Newsbreak
Cancer hospital to promote synergy between research, patient care
By Kirsten Michener
With eyes on the future, UCSF is building a cancer hospital at Mission Bay that will create new opportunities for collaboration and innovation to advance scientific discovery and the development of new treatments.
The new UCSF Cancer Hospital at Mission Bay will be colocated with UCSF’s biomedical research campus to strengthen the University’s unique ability to translate discoveries into innovative treatments and to address the increased demand for care. The planned facility will enhance UCSF’s reputation as one of the best cancer programs in the country. UCSF ranks as the eighth-best cancer center in the nation, according to the 2008 survey conducted by US News & World Report.
“You get a sense of a great future at Mission Bay,” says Peter Carroll, associate dean of the UCSF School of Medicine and professor and chair of the Department of Urology. The cancer hospital has always had its sights set on Mission Bay because expanding the campus at that site will allow UCSF the space to plan strategically. “We are simultaneously building a research and clinical community that is tightly wound and synergistic,” Carroll says.
Frank McCormick, director of the Helen Diller Family Comprehensive Cancer Center at UCSF, is enthusiastic about the possibilities for collaboration between basic research scientists and clinicians at Mission Bay.

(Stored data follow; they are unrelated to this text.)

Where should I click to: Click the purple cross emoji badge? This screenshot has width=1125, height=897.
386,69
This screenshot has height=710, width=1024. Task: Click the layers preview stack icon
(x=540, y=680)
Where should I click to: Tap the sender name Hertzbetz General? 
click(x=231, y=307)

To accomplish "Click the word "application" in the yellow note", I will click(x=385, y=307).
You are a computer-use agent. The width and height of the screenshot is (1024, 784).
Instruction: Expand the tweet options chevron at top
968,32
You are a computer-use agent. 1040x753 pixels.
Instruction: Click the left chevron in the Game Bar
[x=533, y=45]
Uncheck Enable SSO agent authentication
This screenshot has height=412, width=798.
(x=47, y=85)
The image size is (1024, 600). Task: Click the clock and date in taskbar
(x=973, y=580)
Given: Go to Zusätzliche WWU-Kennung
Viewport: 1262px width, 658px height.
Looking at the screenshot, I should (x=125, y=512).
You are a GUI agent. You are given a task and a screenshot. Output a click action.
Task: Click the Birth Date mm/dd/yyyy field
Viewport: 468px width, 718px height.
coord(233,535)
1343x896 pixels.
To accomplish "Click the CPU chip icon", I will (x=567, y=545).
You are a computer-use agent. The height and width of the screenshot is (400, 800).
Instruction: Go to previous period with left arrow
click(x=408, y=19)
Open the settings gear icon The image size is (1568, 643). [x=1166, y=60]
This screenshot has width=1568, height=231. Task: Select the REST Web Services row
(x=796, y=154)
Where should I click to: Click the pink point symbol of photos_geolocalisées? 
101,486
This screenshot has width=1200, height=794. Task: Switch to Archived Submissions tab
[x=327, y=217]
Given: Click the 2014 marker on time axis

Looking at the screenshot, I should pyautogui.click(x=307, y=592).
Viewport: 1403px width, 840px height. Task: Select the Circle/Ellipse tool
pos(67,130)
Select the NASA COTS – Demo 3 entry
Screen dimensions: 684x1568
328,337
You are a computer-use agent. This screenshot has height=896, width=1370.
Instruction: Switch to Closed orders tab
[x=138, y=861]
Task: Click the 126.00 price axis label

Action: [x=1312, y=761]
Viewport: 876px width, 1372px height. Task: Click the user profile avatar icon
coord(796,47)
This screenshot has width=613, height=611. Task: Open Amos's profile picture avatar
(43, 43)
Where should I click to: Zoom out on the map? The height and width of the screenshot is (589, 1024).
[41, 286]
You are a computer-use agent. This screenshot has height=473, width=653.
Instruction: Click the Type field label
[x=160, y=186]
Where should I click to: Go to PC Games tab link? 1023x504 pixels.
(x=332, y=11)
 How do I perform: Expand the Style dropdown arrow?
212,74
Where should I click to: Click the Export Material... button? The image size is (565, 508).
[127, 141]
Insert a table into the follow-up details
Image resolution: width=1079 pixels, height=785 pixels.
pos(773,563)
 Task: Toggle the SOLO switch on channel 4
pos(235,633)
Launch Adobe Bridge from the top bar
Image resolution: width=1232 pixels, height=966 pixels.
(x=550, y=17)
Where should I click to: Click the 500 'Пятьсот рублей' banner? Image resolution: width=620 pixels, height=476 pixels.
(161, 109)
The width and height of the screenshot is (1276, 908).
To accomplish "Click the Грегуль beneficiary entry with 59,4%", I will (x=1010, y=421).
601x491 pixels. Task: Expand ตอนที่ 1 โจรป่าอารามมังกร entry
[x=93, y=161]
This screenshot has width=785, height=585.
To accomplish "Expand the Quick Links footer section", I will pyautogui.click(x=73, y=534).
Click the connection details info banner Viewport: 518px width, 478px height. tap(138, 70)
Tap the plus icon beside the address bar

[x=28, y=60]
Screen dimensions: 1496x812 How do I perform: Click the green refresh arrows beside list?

“This is our dream – to have a campus where clinical and basic scientists can commingle,” he says. “We can do better for our patients when we’re at Mission Bay. There are so many basic scientists at Mission Bay, and to add clinicians to the mix will grant more exposure between the two groups. It’s a two-way street, and it will enable us to give our patients the best access to the best treatments possible.”
Encouraging regular interaction between basic scientists and clinicians will speed promising treatments from the lab to patients and ultimately lead to treatments and cures. “We can push the translational research envelope further than anywhere in the United States, bringing discovery faster to the patient,” Carroll says. “We think it’s ideal.”
Opportunities for Synergy
Other opportunities for synergy will emerge by establishing the cancer hospital as part of a troika of new hospitals at Mission Bay. Cancer specialists will be right on hand to consult with physicians and other members of patient care teams for patients at the children’s and women’s hospitals.
While cancer patients will be treated at all three hospitals, Carroll sees an opportunity for complementarity in both treatment and research between the three patient populations. “A lot of the molecular pathways are the same across types of cancers,” he explains. “Both the cancer hospital and the children’s and women’s hospitals will treat different types of cancers, but on the research side these may be complementary. Even though these are different patient populations with different malignancies, at the cancer center we look at pathways across types of cancers.”
Carroll likens what’s taking shape at Mission Bay to transforming a child’s toy. “Take time to twist them, and you can come up with something that is unique, symmetrical and makes sense,” he says. “That’s what this is. Combining hospitals for cancer, children and women, we are building a unique opportunity to treat different patient populations together across specialties.”
“Go down to Mission Bay,” Carroll concludes. “Walk around. You can see the future there.”